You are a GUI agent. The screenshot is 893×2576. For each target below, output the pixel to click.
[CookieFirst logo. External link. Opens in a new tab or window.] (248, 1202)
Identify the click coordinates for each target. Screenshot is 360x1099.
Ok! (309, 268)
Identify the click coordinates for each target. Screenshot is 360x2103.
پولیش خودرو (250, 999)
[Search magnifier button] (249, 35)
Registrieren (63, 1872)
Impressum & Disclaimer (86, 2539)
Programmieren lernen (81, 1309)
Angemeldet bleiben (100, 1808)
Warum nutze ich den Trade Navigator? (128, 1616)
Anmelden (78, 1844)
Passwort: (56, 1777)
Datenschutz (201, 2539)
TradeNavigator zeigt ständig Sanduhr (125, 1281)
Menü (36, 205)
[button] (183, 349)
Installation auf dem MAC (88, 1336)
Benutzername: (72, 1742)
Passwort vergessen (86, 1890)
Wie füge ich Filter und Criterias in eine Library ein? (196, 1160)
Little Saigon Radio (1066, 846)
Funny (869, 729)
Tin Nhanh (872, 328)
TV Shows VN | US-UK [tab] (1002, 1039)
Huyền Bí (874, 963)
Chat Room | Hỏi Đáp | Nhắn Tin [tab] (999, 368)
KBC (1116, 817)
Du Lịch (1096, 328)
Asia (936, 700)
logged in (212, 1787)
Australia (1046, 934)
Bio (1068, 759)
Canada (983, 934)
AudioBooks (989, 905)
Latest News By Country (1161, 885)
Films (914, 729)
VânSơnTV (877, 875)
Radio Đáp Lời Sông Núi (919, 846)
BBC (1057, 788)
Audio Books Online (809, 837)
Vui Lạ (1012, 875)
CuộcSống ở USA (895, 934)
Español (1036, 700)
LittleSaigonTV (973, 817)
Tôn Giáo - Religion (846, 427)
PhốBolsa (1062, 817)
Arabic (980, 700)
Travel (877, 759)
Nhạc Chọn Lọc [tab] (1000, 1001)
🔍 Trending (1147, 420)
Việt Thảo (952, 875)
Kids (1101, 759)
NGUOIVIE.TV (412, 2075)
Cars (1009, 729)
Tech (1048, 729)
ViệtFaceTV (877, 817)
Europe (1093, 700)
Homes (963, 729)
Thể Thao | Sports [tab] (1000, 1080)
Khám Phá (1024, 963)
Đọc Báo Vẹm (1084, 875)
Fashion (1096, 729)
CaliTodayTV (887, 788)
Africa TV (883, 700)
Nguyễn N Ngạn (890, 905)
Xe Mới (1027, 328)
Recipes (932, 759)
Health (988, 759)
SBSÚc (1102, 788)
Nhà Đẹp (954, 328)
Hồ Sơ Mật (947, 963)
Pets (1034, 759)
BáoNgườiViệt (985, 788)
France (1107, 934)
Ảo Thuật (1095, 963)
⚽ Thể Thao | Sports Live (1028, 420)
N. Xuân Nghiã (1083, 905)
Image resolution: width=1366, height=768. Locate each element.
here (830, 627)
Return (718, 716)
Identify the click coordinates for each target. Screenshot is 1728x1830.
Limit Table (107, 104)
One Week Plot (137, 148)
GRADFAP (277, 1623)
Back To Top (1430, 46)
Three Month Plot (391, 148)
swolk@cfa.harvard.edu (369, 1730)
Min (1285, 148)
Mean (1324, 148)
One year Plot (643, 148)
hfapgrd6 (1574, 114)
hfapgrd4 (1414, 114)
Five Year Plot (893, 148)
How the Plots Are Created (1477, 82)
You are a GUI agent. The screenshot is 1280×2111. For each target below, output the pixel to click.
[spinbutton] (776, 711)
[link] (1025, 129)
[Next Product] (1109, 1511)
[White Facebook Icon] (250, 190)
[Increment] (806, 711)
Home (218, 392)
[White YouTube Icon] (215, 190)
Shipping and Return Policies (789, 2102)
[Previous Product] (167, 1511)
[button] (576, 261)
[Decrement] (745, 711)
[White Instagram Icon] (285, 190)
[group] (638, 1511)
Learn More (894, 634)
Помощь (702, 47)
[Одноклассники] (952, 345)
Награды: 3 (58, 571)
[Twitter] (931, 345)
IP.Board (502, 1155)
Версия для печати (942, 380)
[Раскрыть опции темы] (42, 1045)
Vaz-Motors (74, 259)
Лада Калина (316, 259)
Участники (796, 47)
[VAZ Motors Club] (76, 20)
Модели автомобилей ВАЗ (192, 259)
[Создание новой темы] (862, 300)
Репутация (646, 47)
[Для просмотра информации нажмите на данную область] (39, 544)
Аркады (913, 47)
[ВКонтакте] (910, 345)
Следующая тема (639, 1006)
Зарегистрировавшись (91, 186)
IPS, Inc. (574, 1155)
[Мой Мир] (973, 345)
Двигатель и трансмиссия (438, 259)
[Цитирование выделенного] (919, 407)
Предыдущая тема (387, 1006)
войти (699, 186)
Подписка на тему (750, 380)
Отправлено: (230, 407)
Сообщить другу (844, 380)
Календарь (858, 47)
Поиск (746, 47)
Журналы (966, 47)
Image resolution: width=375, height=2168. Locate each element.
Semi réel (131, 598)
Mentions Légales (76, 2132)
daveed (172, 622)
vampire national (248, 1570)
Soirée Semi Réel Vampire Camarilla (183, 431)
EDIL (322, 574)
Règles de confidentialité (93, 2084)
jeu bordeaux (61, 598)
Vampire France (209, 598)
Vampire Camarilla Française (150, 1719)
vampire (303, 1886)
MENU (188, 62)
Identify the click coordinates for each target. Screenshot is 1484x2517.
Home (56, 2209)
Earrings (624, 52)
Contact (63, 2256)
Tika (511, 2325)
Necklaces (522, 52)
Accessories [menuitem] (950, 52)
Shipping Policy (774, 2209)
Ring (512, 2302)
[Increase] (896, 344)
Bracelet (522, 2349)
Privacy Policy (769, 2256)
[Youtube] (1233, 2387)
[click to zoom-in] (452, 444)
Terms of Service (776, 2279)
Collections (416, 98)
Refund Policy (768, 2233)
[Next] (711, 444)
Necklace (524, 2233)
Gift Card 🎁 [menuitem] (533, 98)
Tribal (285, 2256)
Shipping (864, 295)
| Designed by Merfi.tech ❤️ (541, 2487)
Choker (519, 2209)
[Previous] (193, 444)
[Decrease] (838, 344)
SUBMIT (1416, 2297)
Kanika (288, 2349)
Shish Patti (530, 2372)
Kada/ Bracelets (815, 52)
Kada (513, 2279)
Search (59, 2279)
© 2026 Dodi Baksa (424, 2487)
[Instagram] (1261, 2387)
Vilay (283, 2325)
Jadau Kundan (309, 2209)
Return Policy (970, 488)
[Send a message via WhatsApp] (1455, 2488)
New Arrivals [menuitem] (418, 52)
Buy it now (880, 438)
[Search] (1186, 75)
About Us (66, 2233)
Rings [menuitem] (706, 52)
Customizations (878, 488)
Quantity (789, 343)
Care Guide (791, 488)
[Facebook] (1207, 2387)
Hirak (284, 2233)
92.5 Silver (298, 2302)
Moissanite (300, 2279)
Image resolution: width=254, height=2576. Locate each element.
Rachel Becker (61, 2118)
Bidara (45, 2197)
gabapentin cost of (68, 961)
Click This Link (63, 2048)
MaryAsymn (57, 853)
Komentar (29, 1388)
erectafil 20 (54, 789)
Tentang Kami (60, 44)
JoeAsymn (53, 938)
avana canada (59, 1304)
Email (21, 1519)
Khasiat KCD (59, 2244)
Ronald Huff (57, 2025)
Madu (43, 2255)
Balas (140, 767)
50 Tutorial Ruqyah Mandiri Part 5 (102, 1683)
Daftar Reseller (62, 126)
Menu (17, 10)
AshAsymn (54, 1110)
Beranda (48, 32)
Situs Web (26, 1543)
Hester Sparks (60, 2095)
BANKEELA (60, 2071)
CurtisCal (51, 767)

* [REQUIREMENT] Could you reproduce exactly the lines of the entries above, from the one with "Fashion (1096, 729)" through the one with "[Одноклассники] (952, 345)", and nothing else?

* [EXERCISE RESPONSE]
Fashion (1096, 729)
CaliTodayTV (887, 788)
Africa TV (883, 700)
Nguyễn N Ngạn (890, 905)
Xe Mới (1027, 328)
Recipes (932, 759)
Health (988, 759)
SBSÚc (1102, 788)
Nhà Đẹp (954, 328)
Hồ Sơ Mật (947, 963)
Pets (1034, 759)
BáoNgườiViệt (985, 788)
France (1107, 934)
Ảo Thuật (1095, 963)
⚽ Thể Thao | Sports Live (1028, 420)
N. Xuân Nghiã (1083, 905)
Image resolution: width=1366, height=768. Locate each element.
here (830, 627)
Return (718, 716)
Identify the click coordinates for each target. Screenshot is 1728x1830.
Limit Table (107, 104)
One Week Plot (137, 148)
GRADFAP (277, 1623)
Back To Top (1430, 46)
Three Month Plot (391, 148)
swolk@cfa.harvard.edu (369, 1730)
Min (1285, 148)
Mean (1324, 148)
One year Plot (643, 148)
hfapgrd6 (1574, 114)
hfapgrd4 (1414, 114)
Five Year Plot (893, 148)
How the Plots Are Created (1477, 82)
You are a GUI agent. The screenshot is 1280×2111. For each target below, output the pixel to click.
[spinbutton] (776, 711)
[link] (1025, 129)
[Next Product] (1109, 1511)
[White Facebook Icon] (250, 190)
[Increment] (806, 711)
Home (218, 392)
[White YouTube Icon] (215, 190)
Shipping and Return Policies (789, 2102)
[Previous Product] (167, 1511)
[button] (576, 261)
[Decrement] (745, 711)
[White Instagram Icon] (285, 190)
[group] (638, 1511)
Learn More (894, 634)
Помощь (702, 47)
[Одноклассники] (952, 345)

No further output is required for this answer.